Gu Gu (古 古; 25 September 1999 – 16 January 2025) was a male giant panda at the Beijing Zoo, born on 25 September 1999 at the Wolong National Nature Reserve. He received international attention for incidents in which he attacked zoo visitors who trespassed into his enclosure.

==First incident==
On 19 September 2006, six year old Gu Gu bit a drunk Chinese man who had jumped into his enclosure and tried to hug him. Zhang Xinyan, a migrant worker from the central Henan province, had drunk several beers before arriving at the zoo. He cleared the railing around the enclosure, managed to approach the panda undetected, and moved to hug him. The bear bit Zhang on both legs. In an attempt to stop the attack, Zhang said that he "...bit the panda on its back but its fur was too thick." Zoo officials sedated Gu Gu by spraying him with water. Zhang was hospitalized after the incident. The zoo reported that besides a one-and-a-half-day loss of appetite, Gu Gu was unharmed.

==Second incident==
A second incident occurred on 23 October 2007, when 15-year-old Li Xitao jumped the barrier and climbed into the panda exercise area where Gu Gu and another bear were being fed. He startled the 240-pound panda, who reacted by biting the boy on both legs, ripping chunks of flesh from both of them. Li, who was from Hebei province in northeast China and made a living in Beijing selling recyclables found on the street, had climbed into the panda enclosure out of "curiosity". According to medical officials, Li was so viciously attacked that his bones were showing, and bits of flesh were left behind in the ambulance. The attack was reported by witnesses to have lasted three to four minutes. Li was taken to the Beijing Children's Hospital. A zoo official named Zhang was quoted as saying "We have to prepare against such behavior," and that visitors should "act properly when visiting and love the animals." Zoo officials were reportedly considering unspecified measures to prevent further incidents. However, Zhang stated that the barrier around the exercise area could not be raised higher because it would block the view of the pandas.

==Third incident==
On 7 January 2009, Gu Gu again attacked another zoo visitor who climbed over the barrier into the enclosure to retrieve his five year old son’s dropped toy. Zhang Jiao of Anhui province, like the previous two trespassers, sustained bite injuries to his legs and was hospitalized, where he had surgery for damage to major ligaments. According to witnesses, Zhang appeared to first look around to see if pandas were nearby before jumping in to get the toy. Zoo workers were forced to use tools to pry Gu Gu's jaws apart when he would not let go of Zhang's legs. The repeated incidents involving the panda resulted in CNN describing Gu Gu as "not your typical soft and cuddly giant panda".

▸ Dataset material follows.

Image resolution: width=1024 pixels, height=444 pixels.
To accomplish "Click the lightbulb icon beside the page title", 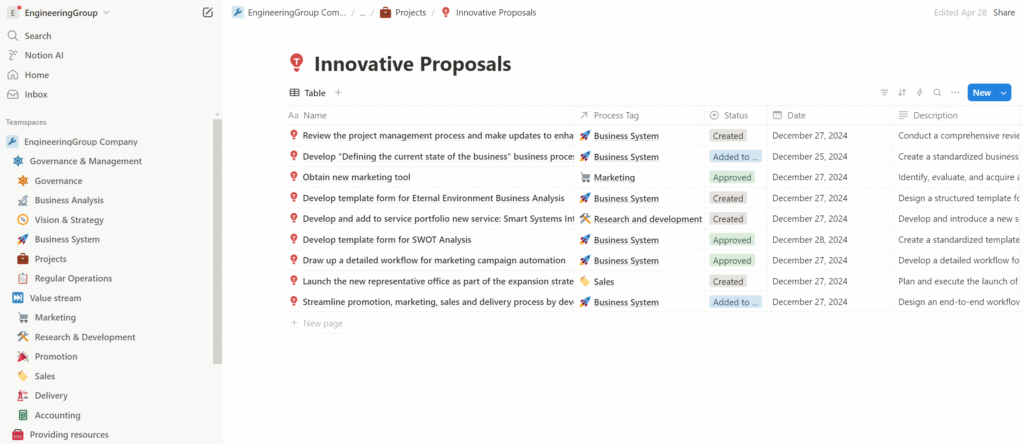I will pos(296,64).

==Visit by Melania Trump==
In 2017, First Lady of the United States Melania Trump visited the Beijing Zoo during a trip to China, where she was allowed to meet and feed Gu Gu. She later signed a poster featuring the bear.

==Illness and death==
In early 2024, Gu Gu was moved to a non-public section of the Beijing Zoo to help him cope with medical conditions caused by aging. He died from heart and liver failure on 16 January 2025, at the age of 25.